▸ **Exercise objective**: Edit the passage of the rag field documentation that begins with "The rag field" and ends with "generate. Default 64." by replacing every "LLM" with "language model".

The rag field has the following options:

  • stream (boolean, optional, default false): Should we stream response with SSE, or just block until the complete response is generated.
  • prompt (string, required): A main instruction for the LLM.
  • model (string, required): Model name from the rag.models index mapping section.
  • fields (string[], optional): A list of fields from the search results documents to embed to the LLM prompt. By default, use all stored fields from the response.
  • topDocs (int, optional): How many top-N documents to embed to the prompt. By default pick top-10, more documents - longer the context - higher the latency.
  • maxDocLength (int, optional): Limit each document in prompt by first N tokens. By default, use first 128 tokens.
  • maxResponseLength (int, optional): Maximum number of tokens LLM can generate. Default 64.

REST responses

A complete text of the LLM response you can find in a response field:

$> cat rag.json

{
  "query": {
    "multi_match": {
      "fields": ["title"],
      "query": "matrix"
    }
  },
  "fields": ["title"],
  "rag": {
    "prompt": "Summarize search results for a query 'matrix'",
    "model": "qwen2"
  }
}

$> curl -v -XPOST -d @rag.json http://localhost:8080/movies/_search

{
  "took": 3,
  "hits": [
    {
      "_id": "604",
      "title": "The Matrix Reloaded",
      "_score": 0.016666668
    },
    {
      "_id": "605",
      "title": "The Matrix Revolutions",
      "_score": 0.016393442
    },
  ],
  "aggs": {},
  "response": "The following is a list of search results for the query 'matrix'. It includes the following:\n\n- The matrix is the first film in the \"Matrix\" franchise."
}

Streaming responses

The main REST search endpoint /<index_name>/_search can also function as an SSE endpoint.

$> cat rag.json

{
  "query": {
    "multi_match": {
      "fields": ["title"],
      "query": "matrix"

▸ **Records shown**:
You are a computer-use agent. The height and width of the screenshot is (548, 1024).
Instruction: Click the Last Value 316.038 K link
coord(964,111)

==

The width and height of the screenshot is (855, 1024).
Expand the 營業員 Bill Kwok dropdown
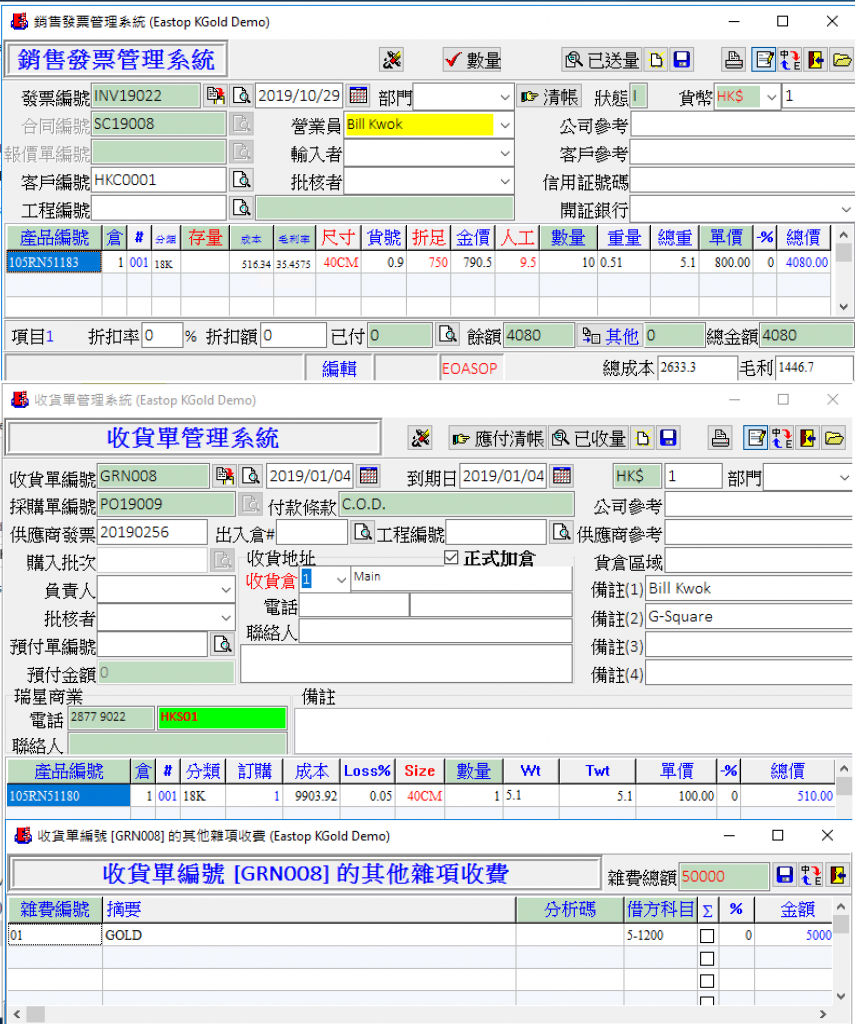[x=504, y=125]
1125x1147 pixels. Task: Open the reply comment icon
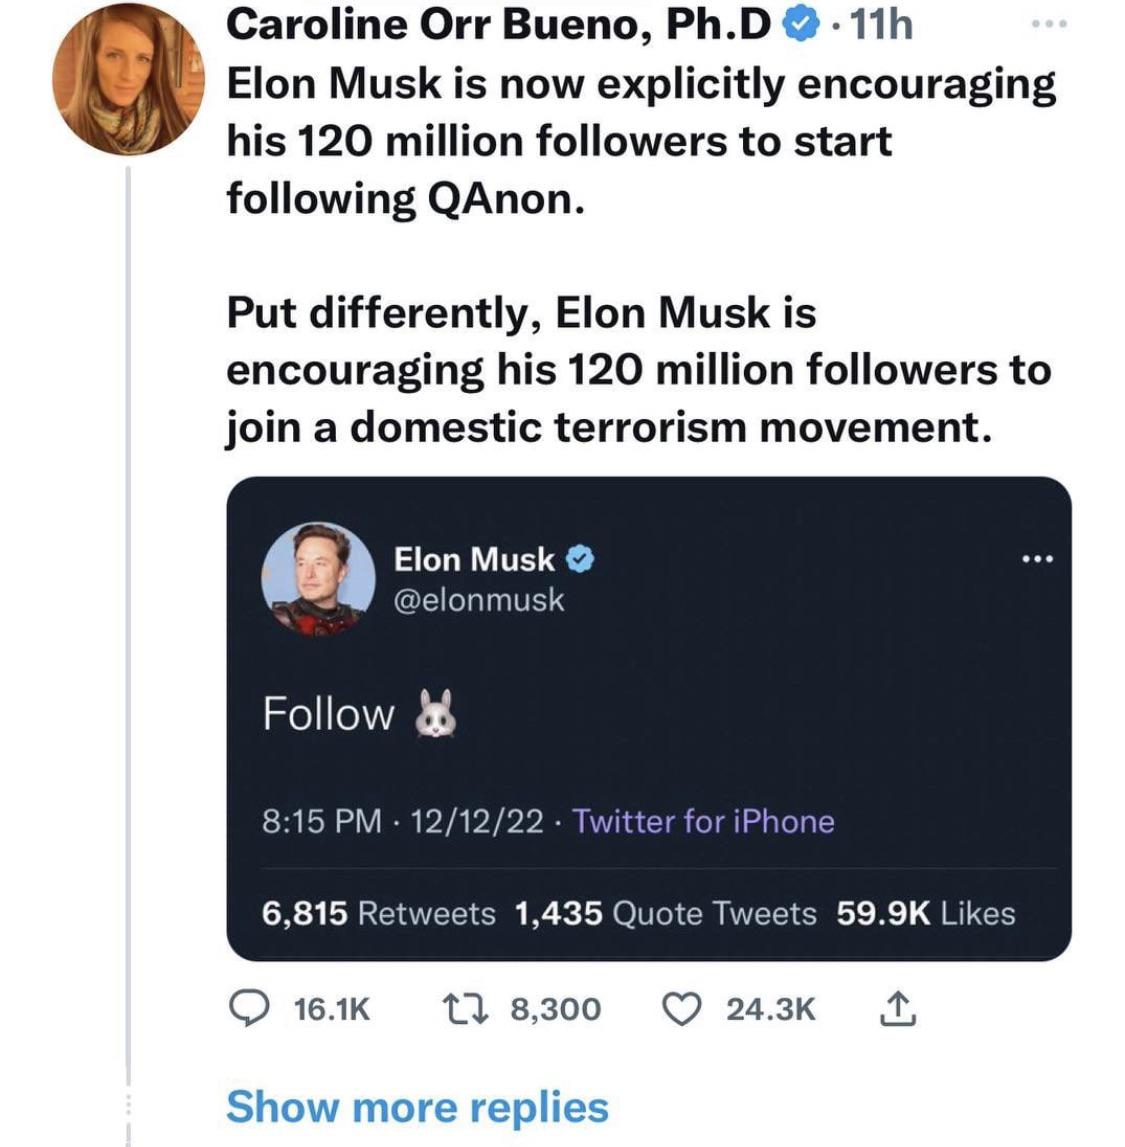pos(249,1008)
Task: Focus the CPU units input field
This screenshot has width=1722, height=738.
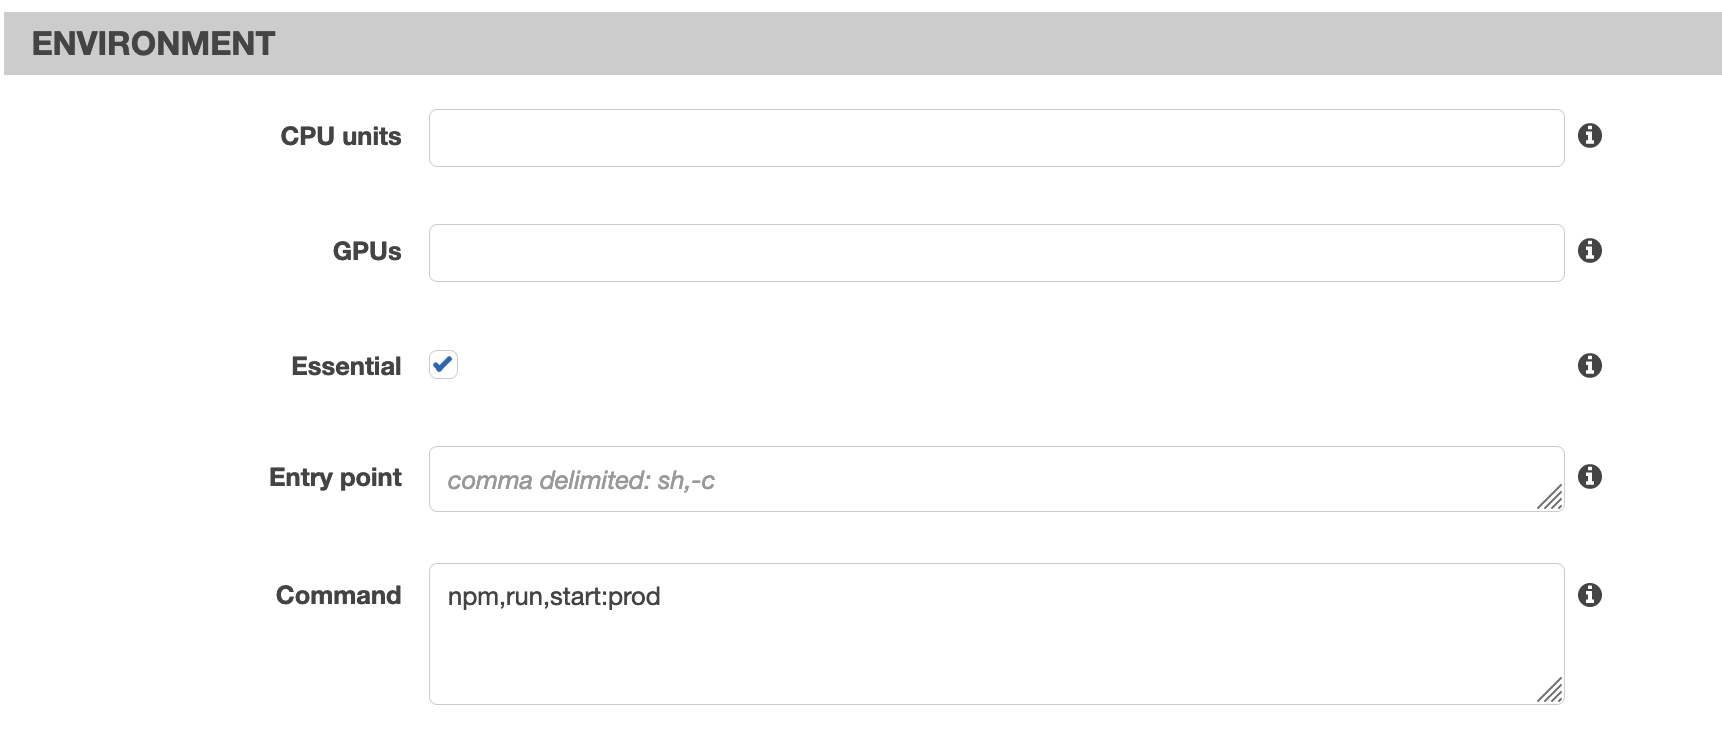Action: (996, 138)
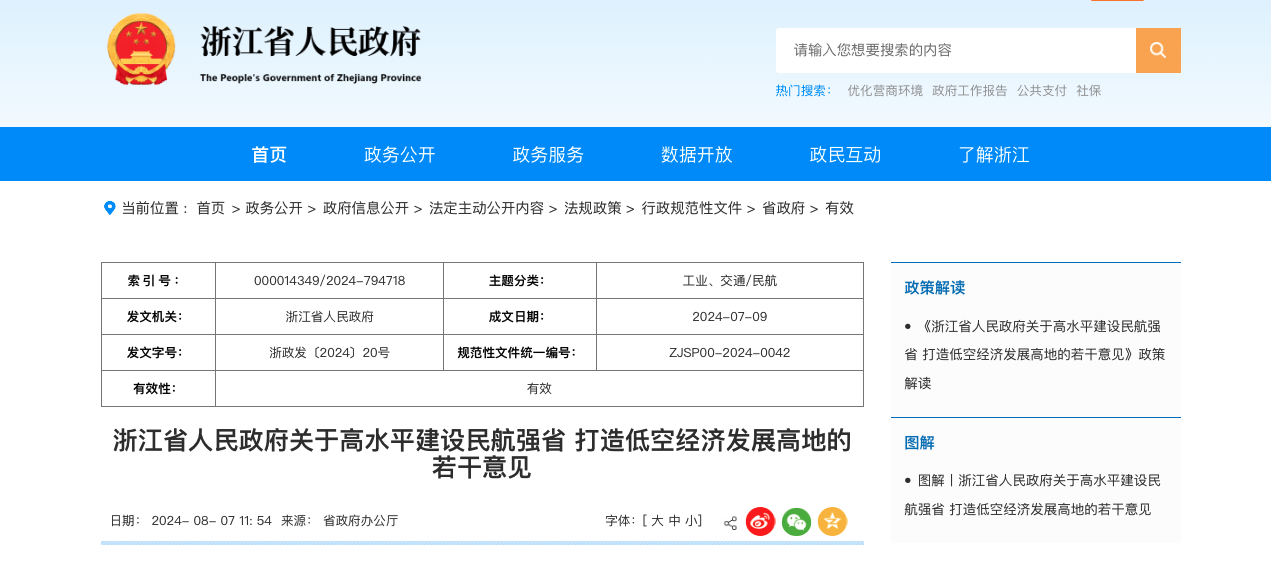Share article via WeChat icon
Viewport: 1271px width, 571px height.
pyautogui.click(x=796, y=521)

---

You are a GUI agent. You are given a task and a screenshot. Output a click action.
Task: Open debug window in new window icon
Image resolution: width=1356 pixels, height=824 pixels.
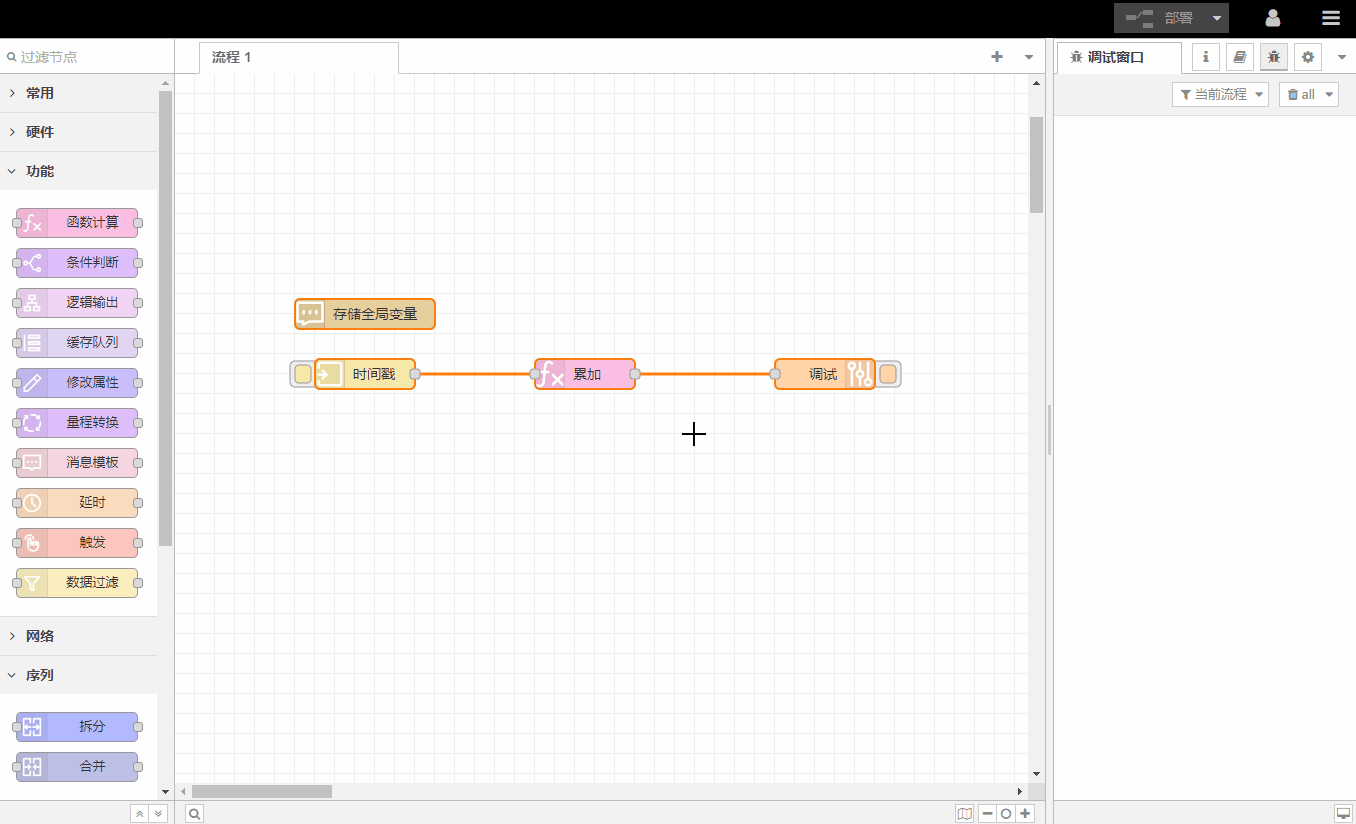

▸ **Expected output**:
The rag field has the following options:

  • stream (boolean, optional, default false): Should we stream response with SSE, or just block until the complete response is generated.
  • prompt (string, required): A main instruction for the language model.
  • model (string, required): Model name from the rag.models index mapping section.
  • fields (string[], optional): A list of fields from the search results documents to embed to the language model prompt. By default, use all stored fields from the response.
  • topDocs (int, optional): How many top-N documents to embed to the prompt. By default pick top-10, more documents - longer the context - higher the latency.
  • maxDocLength (int, optional): Limit each document in prompt by first N tokens. By default, use first 128 tokens.
  • maxResponseLength (int, optional): Maximum number of tokens language model can generate. Default 64.